Das also zu Deiner Beruhigung. Die grosse Chance jedoch, mit Intercontinental in ein weiteres, dann jedoch weit besseres Geschäft zu kommen, ist immer noch ausgezeichnet, und wenn der Glücksgott mich nicht völlig verlässt, habe ich wohl den grössten Coup aller Zeiten gelandet. Dazu kommt dass Werner und ich ein hervorragendes Team bilden. Sollten wir etwa einen Auftrag erhalten, das gleiche Guide-Buch für NEPAL aus dem Boden zu stampfen, so können wir das innerhalb weniger Monaten erledigen, da wir bereits etwa 1000 erstklassige Fotografien von Nepal besitzen. Ich sitze hier direkt an der Quelle von Intercontinental und weiss, dass diese Kapitalgesellschaft vor wenigen Wochen das grösste Hotel in Kathmandu gekauft hat. Mit dem zukünftigen Chef dort habe ich bereits im Swimmingpool geplauscht, da er der Chef des Intercontinental Hotels in Jakarta ist, noch. Und so weiter, und so weiter. Das alles klingt Dir wohl zu unglaublich, und ich werde zu Deinem träumende Hansel, der ein wenig spinnt. Na, hab ich recht ?


Glaube auch nicht, dass sich ansonsten irgendetwas Wesentliches an meiner Lebenseinstellung geändert hat. (Ich kann ohne weiteres jederzeit wieder wahnsinnig werden und nach den Fidji Inseln tummeln und dort Millionär werden). 


So, das war wieder ein kleiner Teil Geschäftliches, um Dich  etwas zu beruhigen. So sonnig, wie es aussehen könnte, wird es sowieso nicht. Man kennt das ja ...


So, und nun wieder herunter vom Schachspiel. Normal bleiben.


Ihr habt also mal wieder Heumaden besucht.

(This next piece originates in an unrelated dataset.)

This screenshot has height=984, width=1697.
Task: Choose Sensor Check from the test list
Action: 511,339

Menschmeier, wie hat sich doch mein Leben entwickelt, wenn ich an das Dörfchen und meine Jugend zurückdenke. So was Komisches! Messdiener und Ulli Strohwasser, Jürgen und Klaus Smitter. Alles ist wie ein Märchen, wenn ich zurückdenke. Ist Emma Gehrung noch am schimpfen, und wen habt Ihr denn sonst noch gesehen? Onkel und Tante? Wie soll ich denen bloss erklären, was für ein Mensch ich bin und in was für einer Umwelt ich lebe. Was überbrückt so ein Brief? Das ist so schwierig, dass ich es immer wieder aufgeschoben habe. Du kennst mich ja, wenn ich Fehler eingestehen soll, wird’s ganz jämmerlich. Ich will’s aber trotzdem versuchen und heb mir einen Sonntag für die Zwei Alten Schwaben auf, auch wenn meine Sonntage meistens Mittwoche oder Dienstage sind. 

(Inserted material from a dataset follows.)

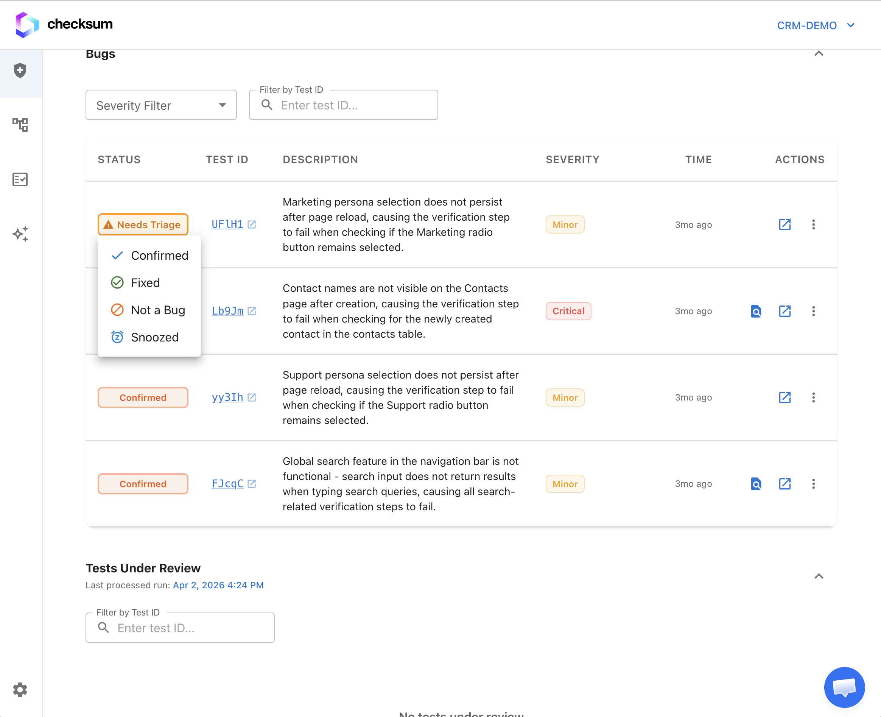The width and height of the screenshot is (881, 717).
Task: Mark the bug as "Snoozed" in the menu
Action: coord(155,337)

Lass doch den Harald ein wenig bös sein!


Es ist wirklich höchste Zeit, dass ich mal in Deutschland auftauche. Da klingt wieder soviel Traurigkeit durch, wenn „Du Dich damit abfinden musst, dass ich wohl nicht so schnell für immer nach Deutschland zurückkomme“. Mutter, ich weiss überhaupt nicht, wo ich mich für immer „niederlassen“ werde. Weißt Du, was mein stiller Traum ist? Ich möchte mich gerne überall in der Welt für immer niederlassen können. So, jetzt weißt Du, wie logisch ich bin!!


Jetzt muss ich aber wieder einige hundert Fotografien anschauen, muss rumtelefonieren und arbeiten.


Das war also wieder ein albern-ernstes Lebenszeichen, dem noch viele folgen werden.


Ich küsse Dich herzlich und wünsche Dir viele Erlebnisse, meist jedoch schöne.


Pass auf Deine Nierchen auf, Du bist halt nicht mehr sooo jung, um dauernd wie ein Hase rumzuhüpfen.


Dein kleiner Sohn



Es hat noch immer nicht geerdbebt, vielleicht morgen früh zum Frühstück mit


Apfelsaft

Haferflocken

2 Eier

Kaffee

Toast

Marmelade

und Küssen von einem lieben Mädchen!